(THE PROBLEM)
Exact repetition is the task: copy every entry below.

(RECORD EXCERPTS)
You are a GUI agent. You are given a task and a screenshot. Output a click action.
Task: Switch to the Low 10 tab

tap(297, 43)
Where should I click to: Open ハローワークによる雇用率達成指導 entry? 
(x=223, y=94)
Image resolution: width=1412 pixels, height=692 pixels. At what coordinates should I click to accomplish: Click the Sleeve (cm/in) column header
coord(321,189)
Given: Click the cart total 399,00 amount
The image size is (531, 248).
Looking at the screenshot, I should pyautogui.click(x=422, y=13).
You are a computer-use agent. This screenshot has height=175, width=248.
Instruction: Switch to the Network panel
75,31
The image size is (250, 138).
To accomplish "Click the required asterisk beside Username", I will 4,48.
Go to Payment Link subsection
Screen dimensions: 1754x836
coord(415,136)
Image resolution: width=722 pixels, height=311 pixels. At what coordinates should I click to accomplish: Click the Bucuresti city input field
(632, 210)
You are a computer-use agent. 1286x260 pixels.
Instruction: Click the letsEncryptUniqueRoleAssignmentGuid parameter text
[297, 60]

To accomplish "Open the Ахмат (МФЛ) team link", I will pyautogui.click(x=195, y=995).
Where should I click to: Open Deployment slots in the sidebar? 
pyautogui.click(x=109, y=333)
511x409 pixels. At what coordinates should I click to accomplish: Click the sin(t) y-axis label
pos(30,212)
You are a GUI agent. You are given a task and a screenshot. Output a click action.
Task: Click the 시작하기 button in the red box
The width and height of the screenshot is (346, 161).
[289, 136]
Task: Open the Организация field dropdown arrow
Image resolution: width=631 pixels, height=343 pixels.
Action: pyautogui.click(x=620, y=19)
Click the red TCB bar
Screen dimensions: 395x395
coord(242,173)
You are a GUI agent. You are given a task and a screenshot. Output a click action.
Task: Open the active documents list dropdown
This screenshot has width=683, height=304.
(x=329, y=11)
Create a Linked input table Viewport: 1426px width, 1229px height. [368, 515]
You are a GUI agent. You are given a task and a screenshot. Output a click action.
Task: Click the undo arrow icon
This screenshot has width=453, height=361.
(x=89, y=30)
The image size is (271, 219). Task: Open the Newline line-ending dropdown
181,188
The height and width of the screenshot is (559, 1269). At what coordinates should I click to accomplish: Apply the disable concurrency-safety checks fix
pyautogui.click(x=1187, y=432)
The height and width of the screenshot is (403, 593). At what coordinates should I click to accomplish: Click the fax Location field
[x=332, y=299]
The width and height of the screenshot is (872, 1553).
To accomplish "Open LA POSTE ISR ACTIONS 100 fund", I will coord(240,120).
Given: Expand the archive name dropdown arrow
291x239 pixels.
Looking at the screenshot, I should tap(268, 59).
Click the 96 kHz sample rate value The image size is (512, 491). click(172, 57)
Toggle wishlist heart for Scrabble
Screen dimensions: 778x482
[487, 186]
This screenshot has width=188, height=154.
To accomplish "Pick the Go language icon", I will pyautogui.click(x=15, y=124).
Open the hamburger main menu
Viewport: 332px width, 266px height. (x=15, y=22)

(WORKED SOLUTION)
You are a GUI agent. You are given a task and a screenshot. Output a click action.
Task: Switch to the Low 10 tab

tap(297, 43)
Where should I click to: Open ハローワークによる雇用率達成指導 entry? 
(x=223, y=94)
Image resolution: width=1412 pixels, height=692 pixels. At what coordinates should I click to accomplish: Click the Sleeve (cm/in) column header
coord(321,189)
Given: Click the cart total 399,00 amount
The image size is (531, 248).
Looking at the screenshot, I should pyautogui.click(x=422, y=13).
You are a computer-use agent. This screenshot has height=175, width=248.
Instruction: Switch to the Network panel
75,31
The image size is (250, 138).
To accomplish "Click the required asterisk beside Username", I will 4,48.
Go to Payment Link subsection
Screen dimensions: 1754x836
coord(415,136)
Image resolution: width=722 pixels, height=311 pixels. At what coordinates should I click to accomplish: Click the Bucuresti city input field
(632, 210)
You are a computer-use agent. 1286x260 pixels.
Instruction: Click the letsEncryptUniqueRoleAssignmentGuid parameter text
[297, 60]

To accomplish "Open the Ахмат (МФЛ) team link", I will pyautogui.click(x=195, y=995).
Where should I click to: Open Deployment slots in the sidebar? 
pyautogui.click(x=109, y=333)
511x409 pixels. At what coordinates should I click to accomplish: Click the sin(t) y-axis label
pos(30,212)
You are a GUI agent. You are given a task and a screenshot. Output a click action.
Task: Click the 시작하기 button in the red box
The width and height of the screenshot is (346, 161).
[289, 136]
Task: Open the Организация field dropdown arrow
Image resolution: width=631 pixels, height=343 pixels.
Action: pyautogui.click(x=620, y=19)
Click the red TCB bar
Screen dimensions: 395x395
coord(242,173)
You are a GUI agent. You are given a task and a screenshot. Output a click action.
Task: Open the active documents list dropdown
This screenshot has width=683, height=304.
(x=329, y=11)
Create a Linked input table Viewport: 1426px width, 1229px height. [368, 515]
You are a GUI agent. You are given a task and a screenshot. Output a click action.
Task: Click the undo arrow icon
This screenshot has width=453, height=361.
(x=89, y=30)
The image size is (271, 219). Task: Open the Newline line-ending dropdown
181,188
The height and width of the screenshot is (559, 1269). At what coordinates should I click to accomplish: Apply the disable concurrency-safety checks fix
pyautogui.click(x=1187, y=432)
The height and width of the screenshot is (403, 593). At what coordinates should I click to accomplish: Click the fax Location field
[x=332, y=299]
The width and height of the screenshot is (872, 1553).
To accomplish "Open LA POSTE ISR ACTIONS 100 fund", I will coord(240,120).
Given: Expand the archive name dropdown arrow
291x239 pixels.
Looking at the screenshot, I should tap(268, 59).
Click the 96 kHz sample rate value The image size is (512, 491). click(172, 57)
Toggle wishlist heart for Scrabble
Screen dimensions: 778x482
[487, 186]
This screenshot has width=188, height=154.
To accomplish "Pick the Go language icon", I will pyautogui.click(x=15, y=124).
Open the hamburger main menu
Viewport: 332px width, 266px height. (x=15, y=22)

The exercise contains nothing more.